(Saved data entries)
####

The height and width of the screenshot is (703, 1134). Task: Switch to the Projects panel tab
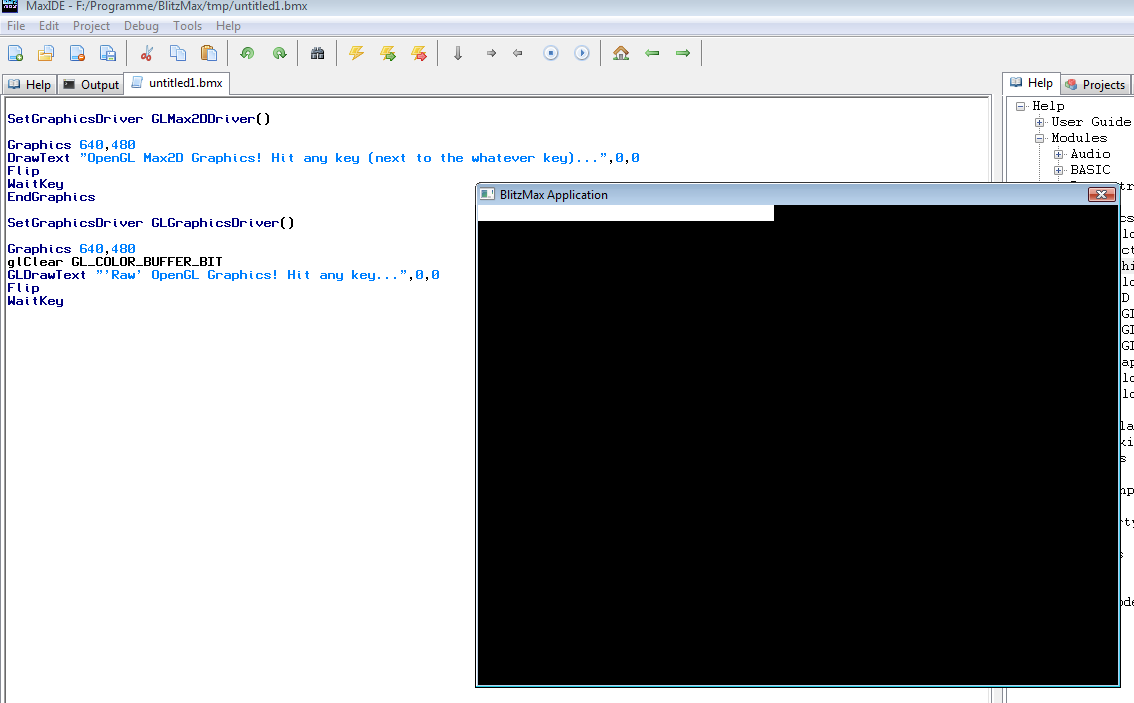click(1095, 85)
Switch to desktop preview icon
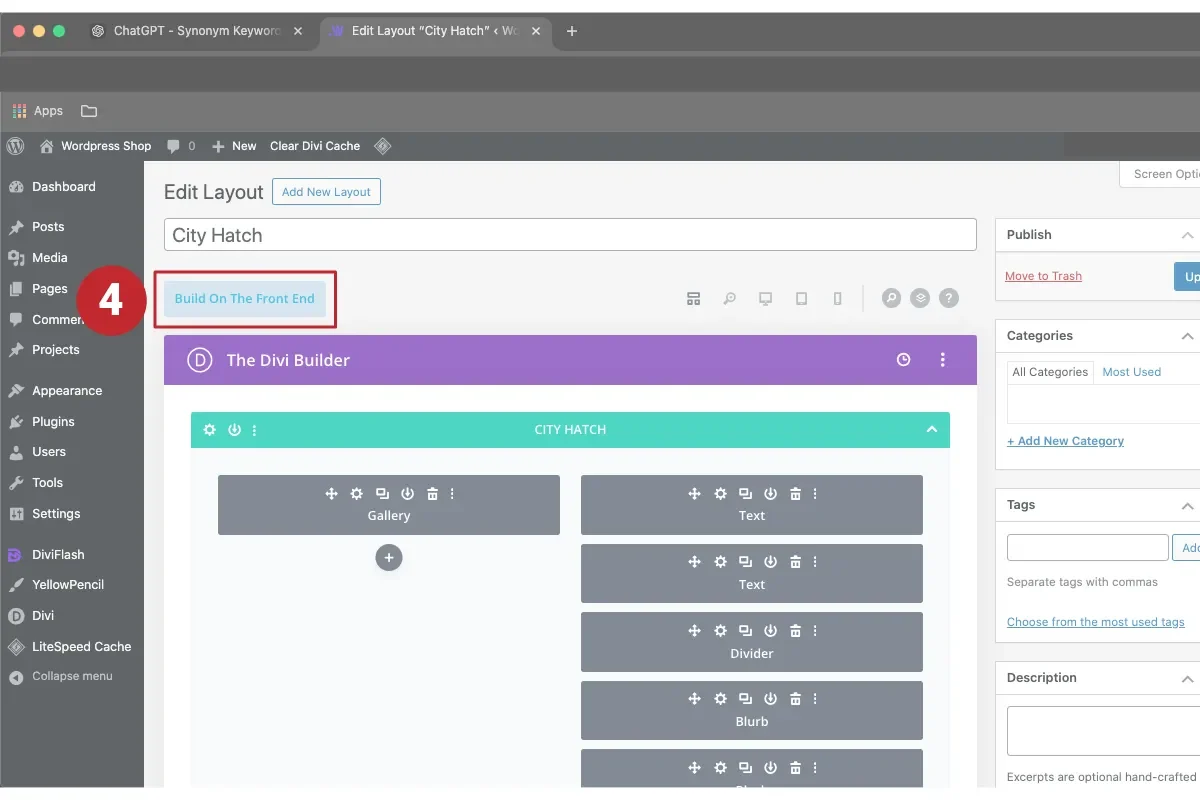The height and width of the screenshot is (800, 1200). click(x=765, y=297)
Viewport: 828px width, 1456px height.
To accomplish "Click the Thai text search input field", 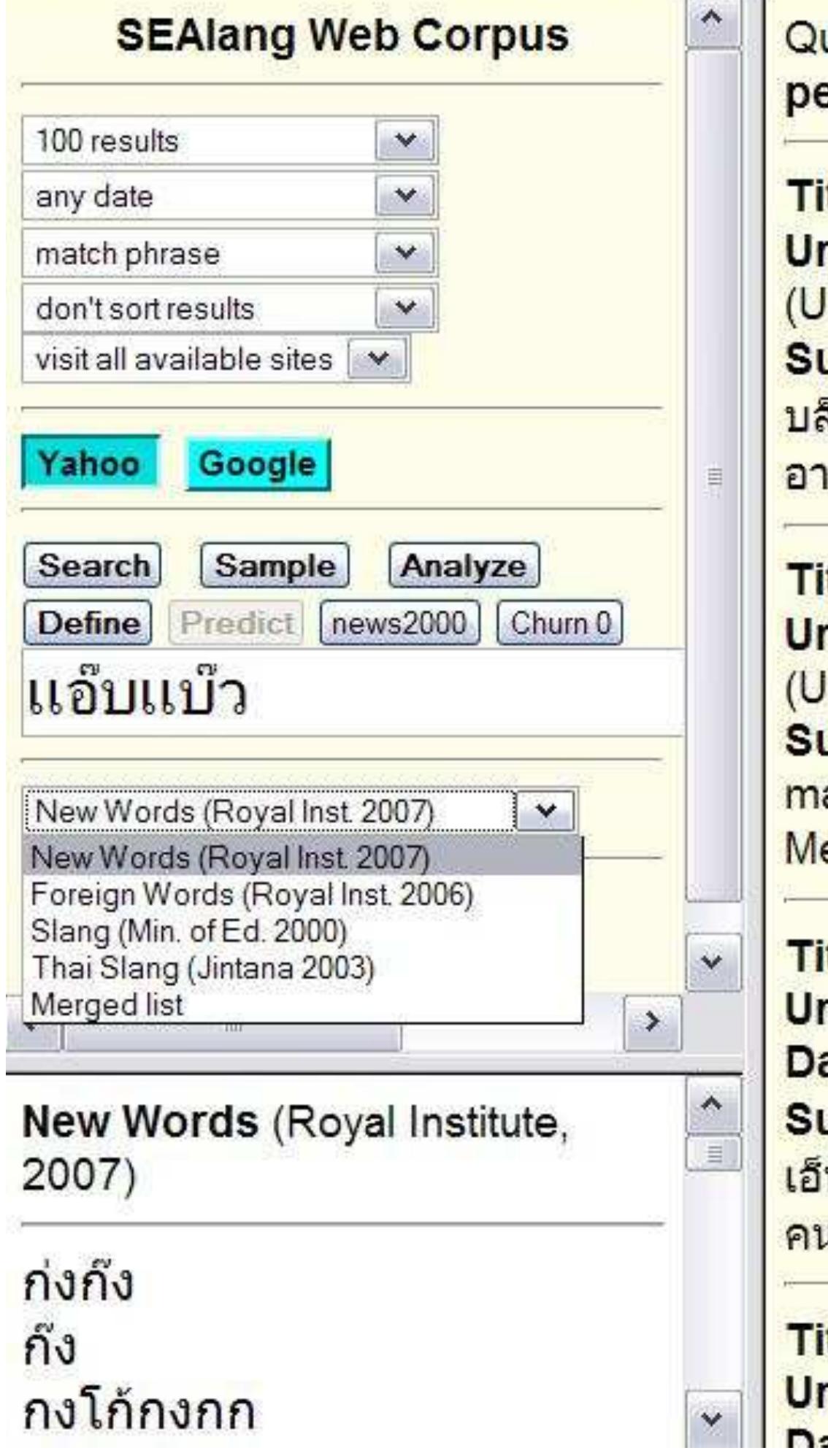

####

Exercise aim =
When you copy the data above, keep each line exact and omit the pictures.

Your response =
The height and width of the screenshot is (703, 1134). Task: Switch to the Projects panel tab
click(1095, 85)
Switch to desktop preview icon
The height and width of the screenshot is (800, 1200). click(x=765, y=297)
Viewport: 828px width, 1456px height.
To accomplish "Click the Thai text search input field", 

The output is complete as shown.